In the previous blogs, I pointed out that partner investment funds (i.e. MDF, BDF) are transforming in response to the evolution of the indirect channel, including the adoption of partner ecosystems, alignment with customer buying journey, focus on long-term partner success, and increased competition for partner mindshare.

To transform partner investment funds, companies must reevaluate and realign the strategy, structure, funding, segmentation, allocation, enablement, and measurement of these funds.  In this blog, I will highlight best practices for aligning investment fund activities with the partner’s experience level within your partner program.

Providing guidance to partners on activities based on their maturity and capabilities can help ensure funds provide optimal ROI. This guidance can be informally accomplished through the development of the joint business plan, or it can be a policy within the program. Microsoft guides partners to utilize available MDF based on their sales.
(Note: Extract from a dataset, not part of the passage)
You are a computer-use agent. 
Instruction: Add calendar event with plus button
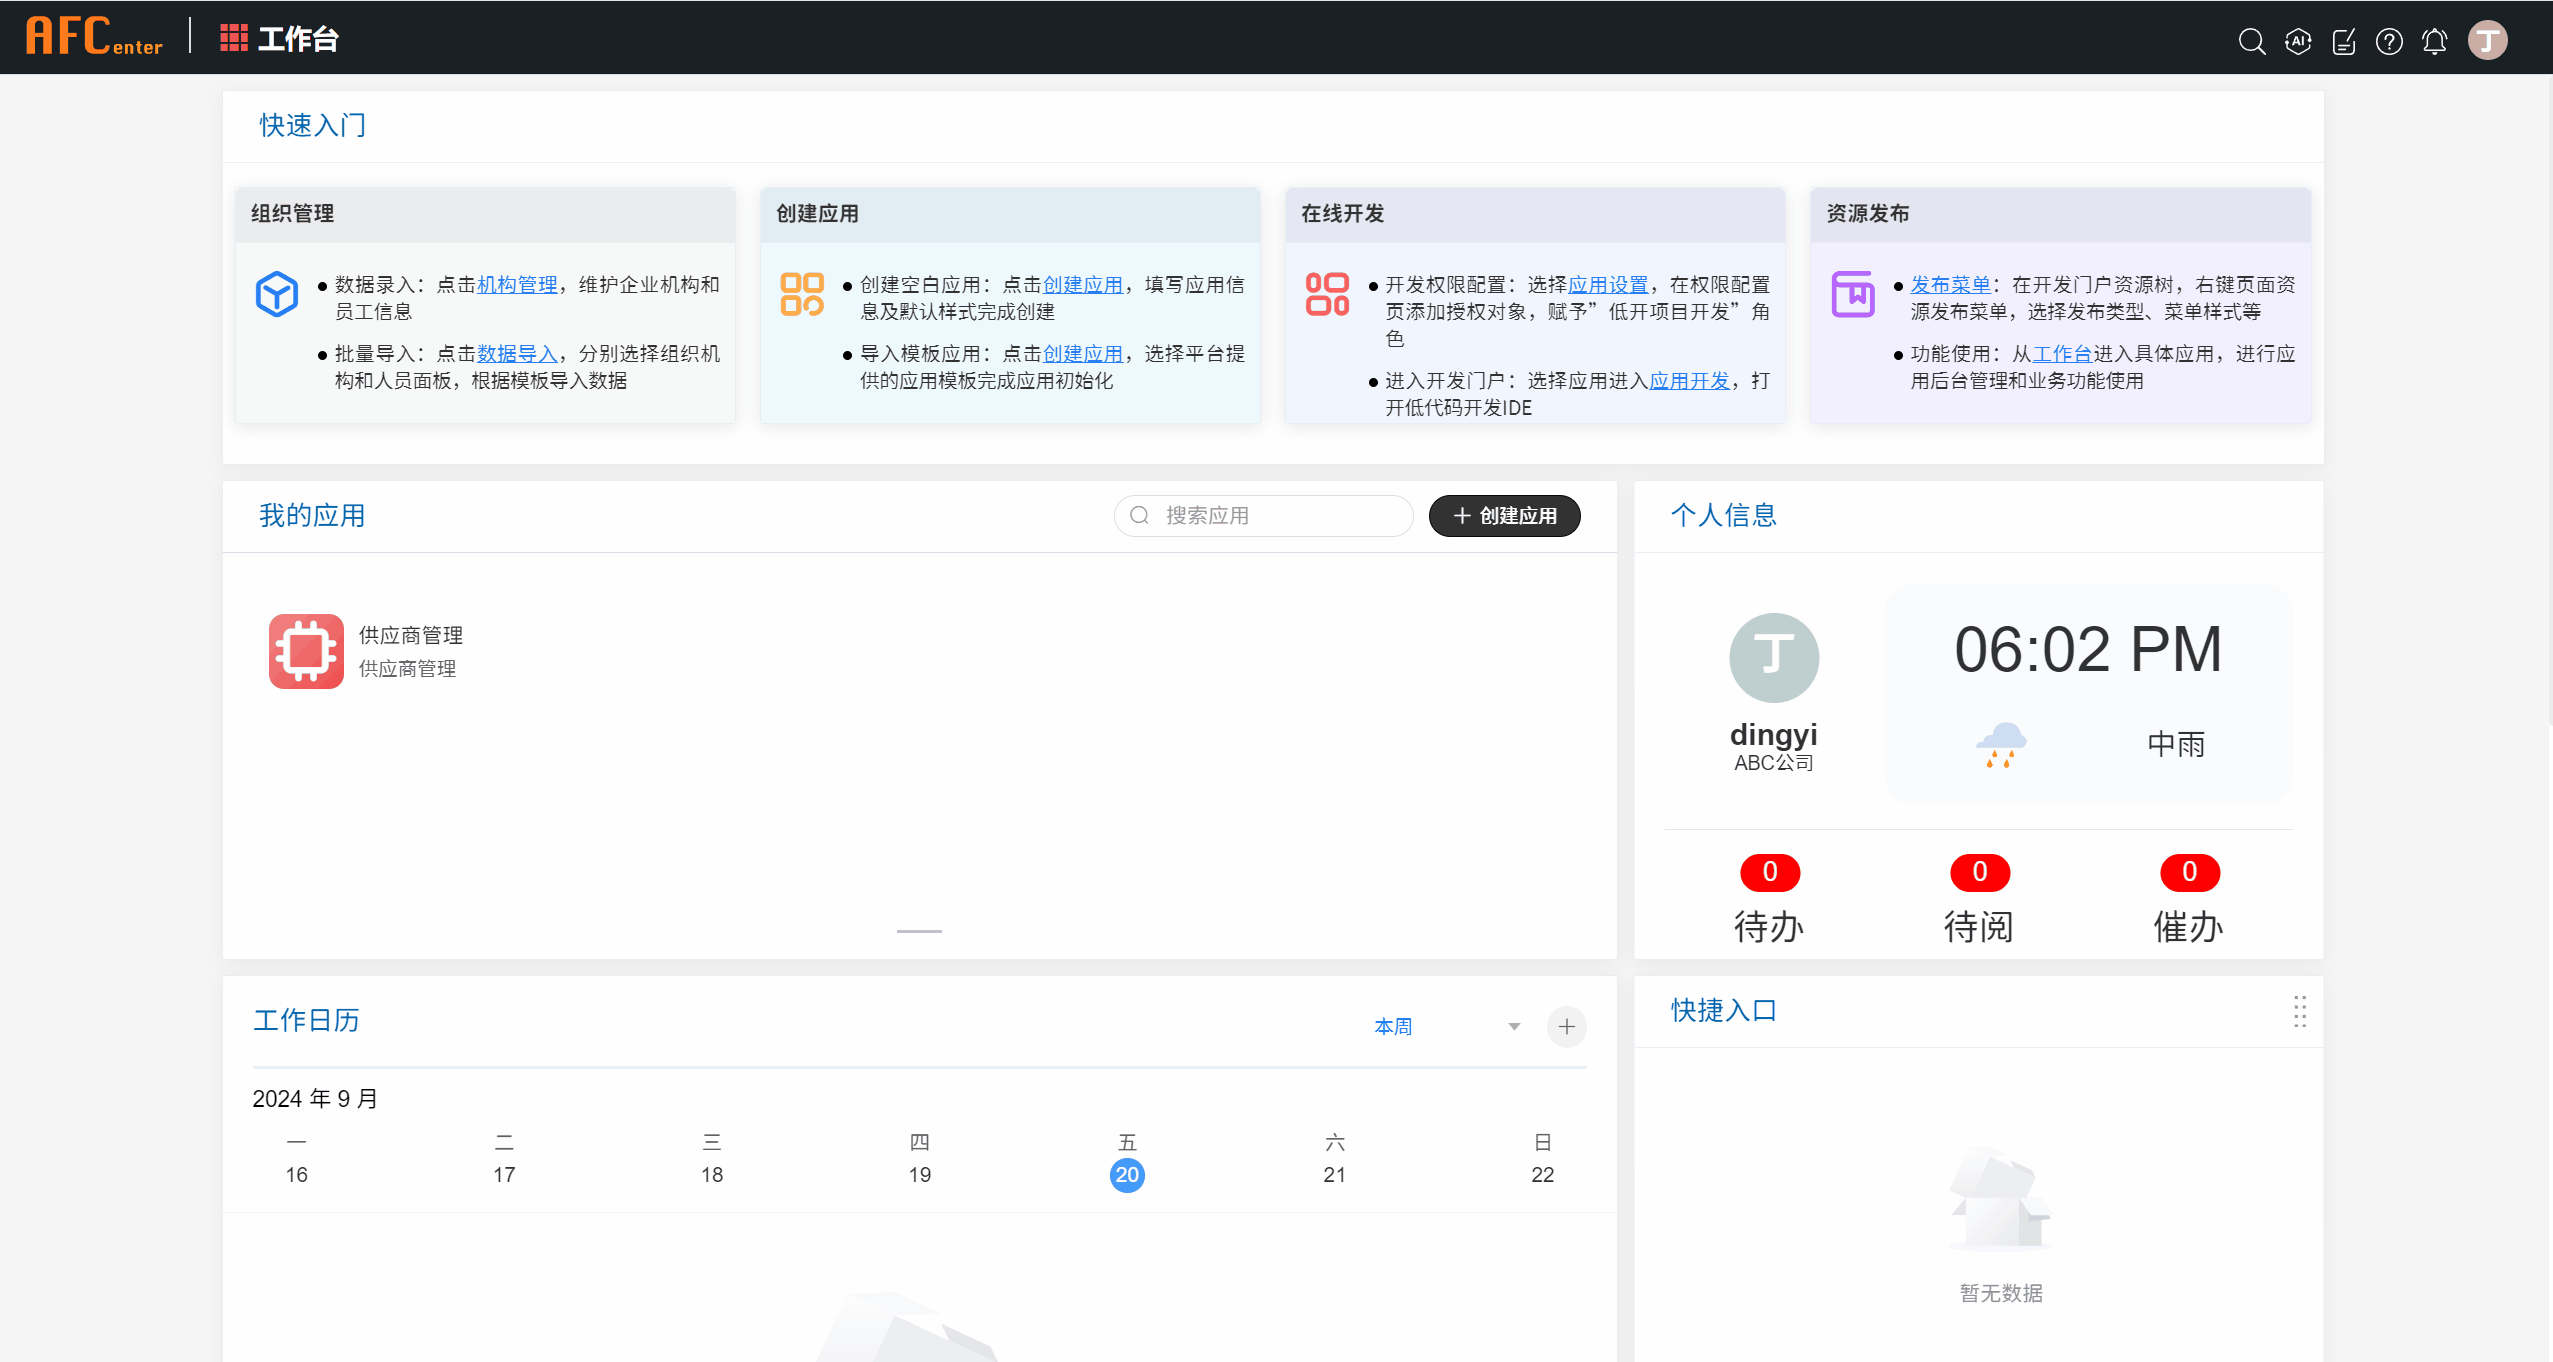[1566, 1027]
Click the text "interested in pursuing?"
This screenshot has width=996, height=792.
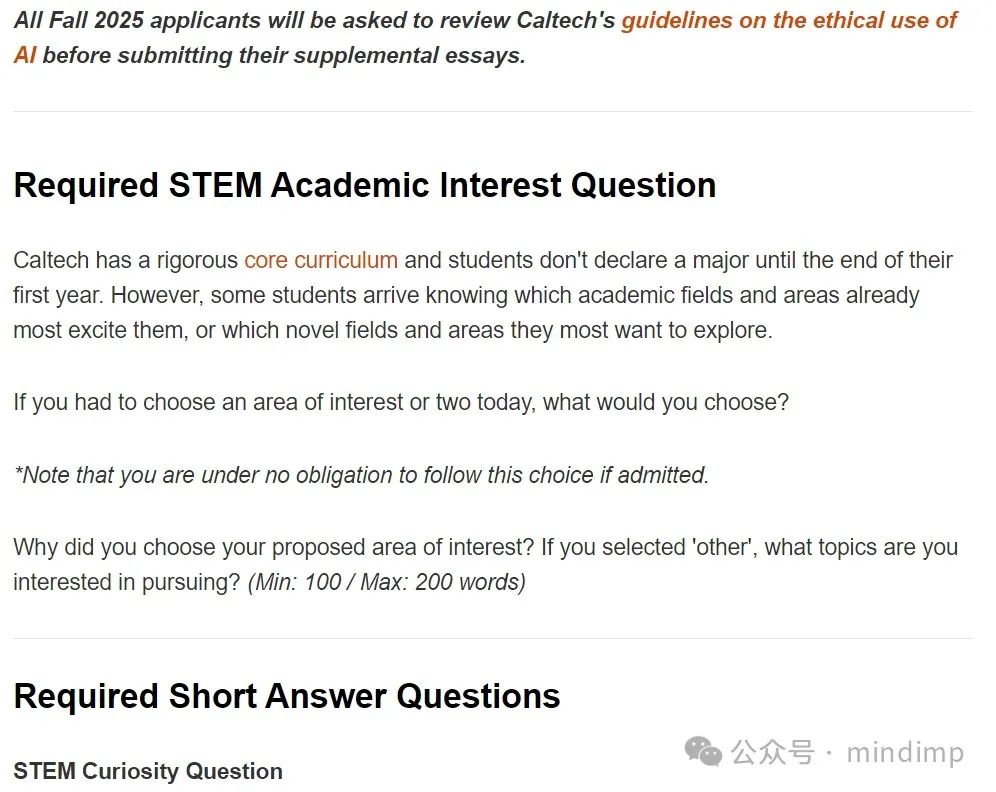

Companies with relatively low sales are usually a sign the partner is relatively new to the vendor and should focus on partner readiness. In contrast, partners with higher sales should focus on market development.

To add clarity to your activities, it is helpful to categorize them based on the relationship maturity. You can leverage a partner value proposition pyramid for this clarification, with tactical activities at the bottom and strategic alignment at the top.  Partner investment fund activities can be aligned with the value proposition pyramid.

Some new partners are eager to engage in strategic alignment activities such as executive briefings and joint solution development, but it is more effective to start these partners off with tactical activities aligned with partner readiness and demand generation.

You can utilize a scoring system to help align your partner investment funds activities with partner maturity.  Use a table like the one below to rank the attributes of the activities from two perspectives:

One perspective of mature strategically aligned partners and the other perspective of relatively new partners.  Some of these new partners may evolve to be strategically aligned but they will get more value out of those activities after maturing from a partner readiness perspective.  This provides a structure that helps steer partners away from requesting activities they are ready for. This allows you to create a partner growth path in terms of investment fund activities.  A component of your joint planning could be an MDF roadmap that provides increasingly more strategic activities as the partner progresses on their partner journey through your program.

Not only will this approach optimize the value for the partners, but it will also allow you to allocate more strategic engagement resources to the partners at the top of your relationship hierarchy. These will result in a higher Return on Investment for your partners and your partner program.